Any fool can criticize, condemn and complain and most fools do.
Benjamin Franklin
The LDoN expansion in EQ had a system very similiar to this, except it was all set to 6 man groups.
City of Heroes has instances that scale from 1-52 and scale for number of players as well.
Any fool can criticize, condemn and complain and most fools do.
Benjamin Franklin
.........or people could simply learn from their mistakes and stop churning out linear MMOs with levels. Make a game where everyone can participate in various activities regardless of how powerful they are. EVE seems to have managed this so why is it so difficult for other games to figure out?
Yes congratulations we've learned that if you make a game where you start at the level 1 area and end at the level 80 area then eventually everyone will be at the level 80 area. Gosh! Who could ever have forseen such an outcome? How many times do games companies have to keep relearning this lesson before they finally figure out that maybe.....just maybe.....this is a really really shit way to make an MMO. Rather than trying to find various quick fix solutions to this problem, wouldnt it make more sense to just simply not create the problem in the first place? Pay a high level friend to walk you through all the games content? ha ha ha! What a joke! Can game design possibly get any worse?
I know from when I used to play Everquest. It does have mentoring when in groups for the leadership xp. Also you can "shroud" down to lower levels to help lower level toons. You can even pick what class you shroud down to, as to help make a more balanced group. While shrouded, you get xp and items only used when you're shrouded, and allows you to unlock better and different shrouds. It is a unique system that I used a lot to get the special items and the different forms. More gmes should have stuff like that.

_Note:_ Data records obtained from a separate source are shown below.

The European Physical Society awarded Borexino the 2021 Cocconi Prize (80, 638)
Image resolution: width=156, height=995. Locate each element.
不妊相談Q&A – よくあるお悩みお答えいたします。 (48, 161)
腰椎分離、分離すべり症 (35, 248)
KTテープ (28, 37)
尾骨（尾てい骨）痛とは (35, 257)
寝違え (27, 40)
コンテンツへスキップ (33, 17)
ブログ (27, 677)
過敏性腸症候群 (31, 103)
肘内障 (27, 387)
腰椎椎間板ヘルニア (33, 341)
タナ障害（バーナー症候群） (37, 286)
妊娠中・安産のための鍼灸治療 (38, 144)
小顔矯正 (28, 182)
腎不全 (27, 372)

While on the topic of Everquest i want to point out another area that games have strayed from that could help this issue. In EQ the end content was HARD and i mean very hard. Take any of EQ's expansions, you could not take a max level character that had not raided or grouped heavily and have him be usefull in that current expansions content, he needed the end game gear from previous expansions to become productive. I think EQ balanced their gear upgrades nicely so that the non riad gear wasnt ever more powerfull then the last 2 or 3 expansions raid gear. WOW is very guilty of this and it kills any of its previous expansions content.
I remember in EQ joining a guild, and you had no trouble finding guilds working on content 2,3,4 expansions back to gear up, and running POP or Anguish and then Dethknell and then being able to hit some of the minor raid content on the new expansion. Even wiht what 13, 14 expansions out i bet if you surveyed most players many if not all would be familiar with a great amount of the games content.
So here is what i think we can take away and what should be implimented in future hard core games
Forced group content (regular trash mobs can be soloable but for "names" why not up the challenge)
Carefull scaling of content and items in expansions, make sure your expansion wont make the previous one just a passing through area on the way to the good stuff. The top tier stuff of 2 expansions back should still be viable for players to use effectively in regular play.
Bring back large scale challenging raids (I know many games including WOW have these but none have given me the thrill or challenge of many many EQ raids. lets see a few 40-50 men raids on some huge godlike BA mobs now that is an accomplisment not having 10 lvl 80 toons in a year.
Dont make caracter advancement to easy its something you should put alot of time and effort into it makes it rewarding
You know, this article made me think of something. Why focus on creating so much end-game content at all? Why not split 30/30/40 time creating new content for solo leveling/group leveling/end-game content respectively?